── Material supplied ──

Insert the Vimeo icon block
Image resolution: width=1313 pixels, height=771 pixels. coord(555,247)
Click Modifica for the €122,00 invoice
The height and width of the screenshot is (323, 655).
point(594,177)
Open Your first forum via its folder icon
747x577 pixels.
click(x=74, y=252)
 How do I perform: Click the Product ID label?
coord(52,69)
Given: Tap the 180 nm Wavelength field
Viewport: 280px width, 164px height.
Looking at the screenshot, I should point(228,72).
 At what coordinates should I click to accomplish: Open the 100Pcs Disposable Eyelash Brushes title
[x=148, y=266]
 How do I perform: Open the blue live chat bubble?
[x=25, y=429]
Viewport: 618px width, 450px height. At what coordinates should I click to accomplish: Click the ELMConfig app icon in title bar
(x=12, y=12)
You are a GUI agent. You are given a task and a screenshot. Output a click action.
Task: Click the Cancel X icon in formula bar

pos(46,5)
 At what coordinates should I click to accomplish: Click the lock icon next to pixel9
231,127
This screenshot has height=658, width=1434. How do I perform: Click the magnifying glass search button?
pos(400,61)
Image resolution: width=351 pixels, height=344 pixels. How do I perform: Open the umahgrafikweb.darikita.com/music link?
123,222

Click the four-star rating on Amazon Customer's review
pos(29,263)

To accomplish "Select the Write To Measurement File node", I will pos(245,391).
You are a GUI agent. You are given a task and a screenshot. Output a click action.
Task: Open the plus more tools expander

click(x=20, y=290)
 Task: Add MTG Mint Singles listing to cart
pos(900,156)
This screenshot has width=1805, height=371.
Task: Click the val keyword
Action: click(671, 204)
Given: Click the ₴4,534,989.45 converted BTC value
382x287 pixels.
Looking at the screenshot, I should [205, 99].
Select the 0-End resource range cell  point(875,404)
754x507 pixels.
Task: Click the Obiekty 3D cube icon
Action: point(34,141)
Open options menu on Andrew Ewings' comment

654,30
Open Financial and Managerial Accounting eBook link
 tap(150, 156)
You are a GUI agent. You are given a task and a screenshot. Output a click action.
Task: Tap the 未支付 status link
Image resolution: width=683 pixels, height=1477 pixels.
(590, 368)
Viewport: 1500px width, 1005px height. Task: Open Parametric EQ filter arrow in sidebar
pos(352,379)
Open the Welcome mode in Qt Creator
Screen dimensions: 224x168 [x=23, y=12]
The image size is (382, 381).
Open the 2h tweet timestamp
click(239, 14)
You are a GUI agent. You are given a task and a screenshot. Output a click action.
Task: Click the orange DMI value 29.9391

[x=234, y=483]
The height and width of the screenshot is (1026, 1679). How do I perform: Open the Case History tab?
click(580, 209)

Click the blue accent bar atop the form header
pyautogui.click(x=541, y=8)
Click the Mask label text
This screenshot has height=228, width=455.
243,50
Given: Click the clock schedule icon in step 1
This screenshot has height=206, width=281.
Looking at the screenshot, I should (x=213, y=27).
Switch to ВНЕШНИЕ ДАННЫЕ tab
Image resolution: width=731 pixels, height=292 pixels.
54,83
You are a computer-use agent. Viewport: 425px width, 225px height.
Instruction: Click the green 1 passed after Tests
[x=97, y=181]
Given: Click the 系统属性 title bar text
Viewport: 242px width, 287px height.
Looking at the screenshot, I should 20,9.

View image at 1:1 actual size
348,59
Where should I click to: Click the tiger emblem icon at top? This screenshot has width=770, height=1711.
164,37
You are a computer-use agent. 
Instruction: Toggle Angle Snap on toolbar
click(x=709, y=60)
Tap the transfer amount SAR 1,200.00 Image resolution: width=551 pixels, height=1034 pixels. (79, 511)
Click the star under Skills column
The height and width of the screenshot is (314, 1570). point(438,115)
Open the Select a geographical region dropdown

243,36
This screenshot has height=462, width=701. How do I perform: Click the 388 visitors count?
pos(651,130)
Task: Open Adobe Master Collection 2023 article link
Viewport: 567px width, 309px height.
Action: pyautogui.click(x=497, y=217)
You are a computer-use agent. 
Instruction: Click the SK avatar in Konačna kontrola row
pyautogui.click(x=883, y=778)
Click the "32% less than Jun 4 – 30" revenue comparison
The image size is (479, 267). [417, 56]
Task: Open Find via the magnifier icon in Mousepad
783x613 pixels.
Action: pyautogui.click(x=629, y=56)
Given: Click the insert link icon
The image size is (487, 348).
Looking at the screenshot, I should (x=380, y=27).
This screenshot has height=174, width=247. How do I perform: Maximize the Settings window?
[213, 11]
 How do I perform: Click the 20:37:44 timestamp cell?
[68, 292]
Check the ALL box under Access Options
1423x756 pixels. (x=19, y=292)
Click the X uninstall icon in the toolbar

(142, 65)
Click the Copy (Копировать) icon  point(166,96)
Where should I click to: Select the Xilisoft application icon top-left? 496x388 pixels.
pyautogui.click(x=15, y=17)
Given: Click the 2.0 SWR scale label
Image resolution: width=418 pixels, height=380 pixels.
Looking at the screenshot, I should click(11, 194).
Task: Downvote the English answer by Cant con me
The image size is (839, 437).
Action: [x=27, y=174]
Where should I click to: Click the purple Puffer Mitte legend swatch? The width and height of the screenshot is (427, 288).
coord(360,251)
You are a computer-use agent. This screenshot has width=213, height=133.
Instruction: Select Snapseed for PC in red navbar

───

- Assignment -
Please copy out the preceding data in full, exactly as written.

- Exercise solution -
Insert the Vimeo icon block
Image resolution: width=1313 pixels, height=771 pixels. coord(555,247)
Click Modifica for the €122,00 invoice
The height and width of the screenshot is (323, 655).
point(594,177)
Open Your first forum via its folder icon
747x577 pixels.
click(x=74, y=252)
 How do I perform: Click the Product ID label?
coord(52,69)
Given: Tap the 180 nm Wavelength field
Viewport: 280px width, 164px height.
Looking at the screenshot, I should point(228,72).
 At what coordinates should I click to accomplish: Open the 100Pcs Disposable Eyelash Brushes title
[x=148, y=266]
 How do I perform: Open the blue live chat bubble?
[x=25, y=429]
Viewport: 618px width, 450px height. At what coordinates should I click to accomplish: Click the ELMConfig app icon in title bar
(x=12, y=12)
You are a GUI agent. You are given a task and a screenshot. Output a click action.
Task: Click the Cancel X icon in formula bar

pos(46,5)
 At what coordinates should I click to accomplish: Click the lock icon next to pixel9
231,127
This screenshot has height=658, width=1434. How do I perform: Click the magnifying glass search button?
pos(400,61)
Image resolution: width=351 pixels, height=344 pixels. How do I perform: Open the umahgrafikweb.darikita.com/music link?
123,222

Click the four-star rating on Amazon Customer's review
pos(29,263)

To accomplish "Select the Write To Measurement File node", I will pos(245,391).
You are a GUI agent. You are given a task and a screenshot. Output a click action.
Task: Open the plus more tools expander

click(x=20, y=290)
 Task: Add MTG Mint Singles listing to cart
pos(900,156)
This screenshot has width=1805, height=371.
Task: Click the val keyword
Action: click(671, 204)
Given: Click the ₴4,534,989.45 converted BTC value
382x287 pixels.
Looking at the screenshot, I should [205, 99].
Select the 0-End resource range cell  point(875,404)
754x507 pixels.
Task: Click the Obiekty 3D cube icon
Action: point(34,141)
Open options menu on Andrew Ewings' comment

654,30
Open Financial and Managerial Accounting eBook link
 tap(150, 156)
You are a GUI agent. You are given a task and a screenshot. Output a click action.
Task: Tap the 未支付 status link
Image resolution: width=683 pixels, height=1477 pixels.
(590, 368)
Viewport: 1500px width, 1005px height. Task: Open Parametric EQ filter arrow in sidebar
pos(352,379)
Open the Welcome mode in Qt Creator
Screen dimensions: 224x168 [x=23, y=12]
The image size is (382, 381).
Open the 2h tweet timestamp
click(239, 14)
You are a GUI agent. You are given a task and a screenshot. Output a click action.
Task: Click the orange DMI value 29.9391

[x=234, y=483]
The height and width of the screenshot is (1026, 1679). How do I perform: Open the Case History tab?
click(580, 209)

Click the blue accent bar atop the form header
pyautogui.click(x=541, y=8)
Click the Mask label text
This screenshot has height=228, width=455.
243,50
Given: Click the clock schedule icon in step 1
This screenshot has height=206, width=281.
Looking at the screenshot, I should (x=213, y=27).
Switch to ВНЕШНИЕ ДАННЫЕ tab
Image resolution: width=731 pixels, height=292 pixels.
54,83
You are a computer-use agent. Viewport: 425px width, 225px height.
Instruction: Click the green 1 passed after Tests
[x=97, y=181]
Given: Click the 系统属性 title bar text
Viewport: 242px width, 287px height.
Looking at the screenshot, I should 20,9.

View image at 1:1 actual size
348,59
Where should I click to: Click the tiger emblem icon at top? This screenshot has width=770, height=1711.
164,37
You are a computer-use agent. 
Instruction: Toggle Angle Snap on toolbar
click(x=709, y=60)
Tap the transfer amount SAR 1,200.00 Image resolution: width=551 pixels, height=1034 pixels. (79, 511)
Click the star under Skills column
The height and width of the screenshot is (314, 1570). point(438,115)
Open the Select a geographical region dropdown

243,36
This screenshot has height=462, width=701. How do I perform: Click the 388 visitors count?
pos(651,130)
Task: Open Adobe Master Collection 2023 article link
Viewport: 567px width, 309px height.
Action: pyautogui.click(x=497, y=217)
You are a computer-use agent. 
Instruction: Click the SK avatar in Konačna kontrola row
pyautogui.click(x=883, y=778)
Click the "32% less than Jun 4 – 30" revenue comparison
The image size is (479, 267). [417, 56]
Task: Open Find via the magnifier icon in Mousepad
783x613 pixels.
Action: pyautogui.click(x=629, y=56)
Given: Click the insert link icon
The image size is (487, 348).
Looking at the screenshot, I should (x=380, y=27).
This screenshot has height=174, width=247. How do I perform: Maximize the Settings window?
[213, 11]
 How do I perform: Click the 20:37:44 timestamp cell?
[68, 292]
Check the ALL box under Access Options
1423x756 pixels. (x=19, y=292)
Click the X uninstall icon in the toolbar

(142, 65)
Click the Copy (Копировать) icon  point(166,96)
Where should I click to: Select the Xilisoft application icon top-left? 496x388 pixels.
pyautogui.click(x=15, y=17)
Given: Click the 2.0 SWR scale label
Image resolution: width=418 pixels, height=380 pixels.
Looking at the screenshot, I should click(11, 194).
Task: Downvote the English answer by Cant con me
The image size is (839, 437).
Action: [x=27, y=174]
Where should I click to: Click the purple Puffer Mitte legend swatch? The width and height of the screenshot is (427, 288).
coord(360,251)
You are a computer-use agent. This screenshot has width=213, height=133.
Instruction: Select Snapseed for PC in red navbar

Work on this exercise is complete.